[Saved entries]
......
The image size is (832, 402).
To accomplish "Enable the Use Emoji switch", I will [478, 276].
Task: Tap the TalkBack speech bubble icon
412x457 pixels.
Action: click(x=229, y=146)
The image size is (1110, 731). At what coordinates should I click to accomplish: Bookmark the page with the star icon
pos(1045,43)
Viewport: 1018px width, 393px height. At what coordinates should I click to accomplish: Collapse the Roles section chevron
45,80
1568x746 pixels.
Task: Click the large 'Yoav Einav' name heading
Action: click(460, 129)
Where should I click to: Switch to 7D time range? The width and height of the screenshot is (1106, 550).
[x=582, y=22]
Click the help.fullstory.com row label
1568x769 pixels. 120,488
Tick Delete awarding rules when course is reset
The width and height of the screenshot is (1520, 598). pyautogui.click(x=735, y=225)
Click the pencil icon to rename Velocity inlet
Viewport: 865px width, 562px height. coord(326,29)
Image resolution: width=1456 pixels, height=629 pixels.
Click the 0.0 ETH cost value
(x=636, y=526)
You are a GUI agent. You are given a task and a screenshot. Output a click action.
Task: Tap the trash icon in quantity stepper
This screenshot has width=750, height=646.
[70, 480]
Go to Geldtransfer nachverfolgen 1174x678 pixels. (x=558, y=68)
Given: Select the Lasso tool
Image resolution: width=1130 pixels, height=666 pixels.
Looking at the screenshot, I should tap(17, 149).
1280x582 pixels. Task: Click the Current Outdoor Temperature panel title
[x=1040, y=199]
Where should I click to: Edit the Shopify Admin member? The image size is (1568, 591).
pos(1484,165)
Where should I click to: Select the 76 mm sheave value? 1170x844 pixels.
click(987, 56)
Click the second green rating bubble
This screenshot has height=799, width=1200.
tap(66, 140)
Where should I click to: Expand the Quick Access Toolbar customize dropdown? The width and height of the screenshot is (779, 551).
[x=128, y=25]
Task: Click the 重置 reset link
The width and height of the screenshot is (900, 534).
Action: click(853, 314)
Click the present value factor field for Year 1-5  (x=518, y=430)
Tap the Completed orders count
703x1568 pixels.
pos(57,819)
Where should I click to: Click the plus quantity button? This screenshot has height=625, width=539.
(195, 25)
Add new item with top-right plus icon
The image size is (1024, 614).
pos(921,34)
......
* **TASK STATEMENT**:
If a line falls between the first line of the entries and the line containing "Add new item with top-right plus icon", or is one of those two, restate it word for word; leave all other lines out.

* **ANSWER AREA**:
The image size is (832, 402).
To accomplish "Enable the Use Emoji switch", I will [478, 276].
Task: Tap the TalkBack speech bubble icon
412x457 pixels.
Action: click(x=229, y=146)
The image size is (1110, 731). At what coordinates should I click to accomplish: Bookmark the page with the star icon
pos(1045,43)
Viewport: 1018px width, 393px height. At what coordinates should I click to accomplish: Collapse the Roles section chevron
45,80
1568x746 pixels.
Task: Click the large 'Yoav Einav' name heading
Action: click(460, 129)
Where should I click to: Switch to 7D time range? The width and height of the screenshot is (1106, 550).
[x=582, y=22]
Click the help.fullstory.com row label
1568x769 pixels. 120,488
Tick Delete awarding rules when course is reset
The width and height of the screenshot is (1520, 598). pyautogui.click(x=735, y=225)
Click the pencil icon to rename Velocity inlet
Viewport: 865px width, 562px height. coord(326,29)
Image resolution: width=1456 pixels, height=629 pixels.
Click the 0.0 ETH cost value
(x=636, y=526)
You are a GUI agent. You are given a task and a screenshot. Output a click action.
Task: Tap the trash icon in quantity stepper
This screenshot has width=750, height=646.
[70, 480]
Go to Geldtransfer nachverfolgen 1174x678 pixels. (x=558, y=68)
Given: Select the Lasso tool
Image resolution: width=1130 pixels, height=666 pixels.
Looking at the screenshot, I should tap(17, 149).
1280x582 pixels. Task: Click the Current Outdoor Temperature panel title
[x=1040, y=199]
Where should I click to: Edit the Shopify Admin member? The image size is (1568, 591).
pos(1484,165)
Where should I click to: Select the 76 mm sheave value? 1170x844 pixels.
click(987, 56)
Click the second green rating bubble
This screenshot has height=799, width=1200.
tap(66, 140)
Where should I click to: Expand the Quick Access Toolbar customize dropdown? The width and height of the screenshot is (779, 551).
[x=128, y=25]
Task: Click the 重置 reset link
The width and height of the screenshot is (900, 534).
Action: click(853, 314)
Click the present value factor field for Year 1-5  (x=518, y=430)
Tap the Completed orders count
703x1568 pixels.
pos(57,819)
Where should I click to: Click the plus quantity button? This screenshot has height=625, width=539.
(195, 25)
Add new item with top-right plus icon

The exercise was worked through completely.